Dinlemeyi bilmek gerek. Bu çağın sabırsız insanları olarak en zorlandığımız hususlardan biri bu olsa da çaba göstererek öğrenmemiz gerekiyor.
Ayrıca dinlemeden anlamak mümkün mü?
Anlamadığını sevmen ve fedakârlık göstermen imkân dahilinde mi?
Bu durum dahi hayatımızın önemli bir çatlağı değil mi?
…
ÇATLAKLARIMIZ var, evet…
Buradan nice sorunlar sızıyor kalbimize, kabul…
Duygularımızı istemediğimiz oranda ve yönde dalgalandırıyor, kesinlikle…
Aklımızı devre dışı bırakıyor, muhakemeden uzaklaştırıyor, bu da doğru…
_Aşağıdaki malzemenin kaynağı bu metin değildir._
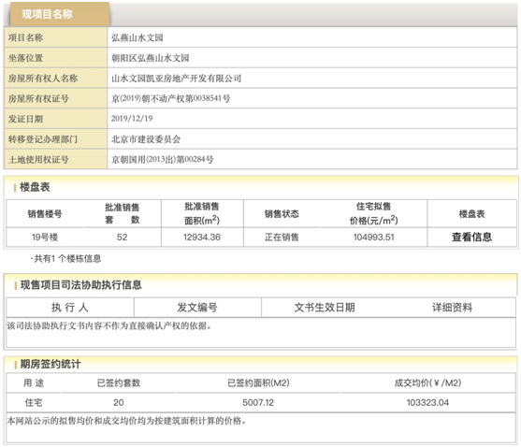Click the 北京市建设委员会 department value

tap(146, 139)
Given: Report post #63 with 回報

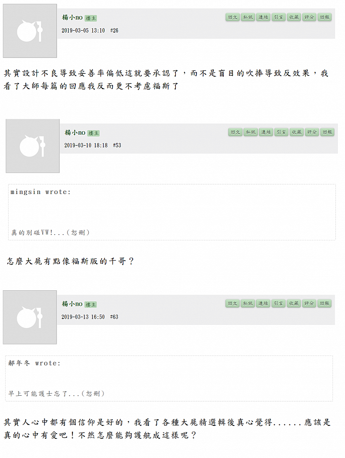Looking at the screenshot, I should click(324, 303).
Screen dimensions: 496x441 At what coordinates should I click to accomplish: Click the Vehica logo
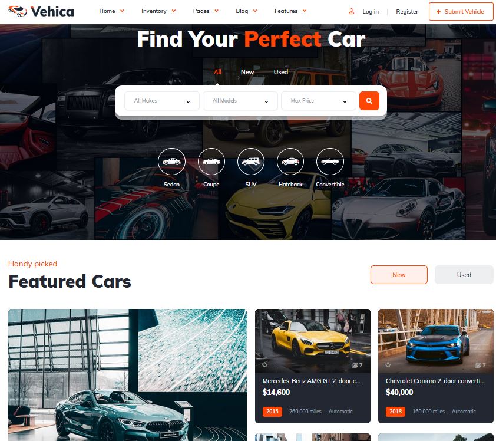[x=41, y=12]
Ama sessiz çatlamalar tüm bunlardan daha sinsi…
Ve…
Daha can acıtıcı…
…
ÇATLAMALAR kendini tartışmalarla ortaya koyar.
Sözler hararetlenir.
Muhatabı dinlemeden konuşmalar yapılır.
Kimi zaman yansıtmalara dayalı olarak suçlamalar da görülür.
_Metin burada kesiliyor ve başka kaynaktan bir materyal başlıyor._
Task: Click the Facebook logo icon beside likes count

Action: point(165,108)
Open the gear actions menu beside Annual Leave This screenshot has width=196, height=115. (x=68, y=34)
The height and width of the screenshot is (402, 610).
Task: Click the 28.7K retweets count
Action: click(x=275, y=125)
Eski defterler karıştırılır ve unutulduğu sanılan bazı hesaplar güncellenir…
Küslükler, kaprisler bir süre sonra nazlanmaya evrilir ve özür dilemeler ile telafi çalışmalarıyla normal vasata dönülür.
Ancak belirli bir zaman geçtikten sonra hiç beklenmedik bir yerden taraflardan birinin tetiklenmesiyle döngü tekrar eder, başa dönülür.
Bunlar çatlamaların kulak tırmalayan sesleridir.
…
SESSİZ ÇATLAMA var ki bir de en belalısı budur.
Çünkü sessizdir.
Sinsidir.
İz bırakmaz.
Saman altından bir yolunu bulur ve akar.
Kelimeler hararetlenmez.
Gözler öfkeyle dönüp kanlanmaz.
Eller sıkılıp yumruğa dönüşmez.
Yansıtmalar, suçlamalar, hakaretler, küçük düşürmeler, ithamlar görülmez.
Her şey yolundaymış gibi davranılır. Sorun yokmuş muamelesi çekilir.
…
SEVGİ bağı artık çözülüp gevşemiştir ama seviyormuş gibi yapar.
Sadakatinde düşüşler yaşanmış, yanlış eylemlere yönelinmiştir ama sanki yine sadıkmış gibi cümleler kurar. Sadakat gösterilerini sürdürür.
İlgi bağı kalmamıştır ama bağ kuruyor gibi arayıp hatır sorar, muhabbet etmek ister.
İçi coşmadığı halde coşuyormuş gibi yapar, kalbi atmadığı halde öyle görülmesini arzu eder.
İlişkiyi bitirmez, eşini bırakmaz…
Aynı masada yemek yer, kahvaltısını yapar, aynı yastığa baş koyar ve diğer rutinlerini de azaltmadan sürdürür.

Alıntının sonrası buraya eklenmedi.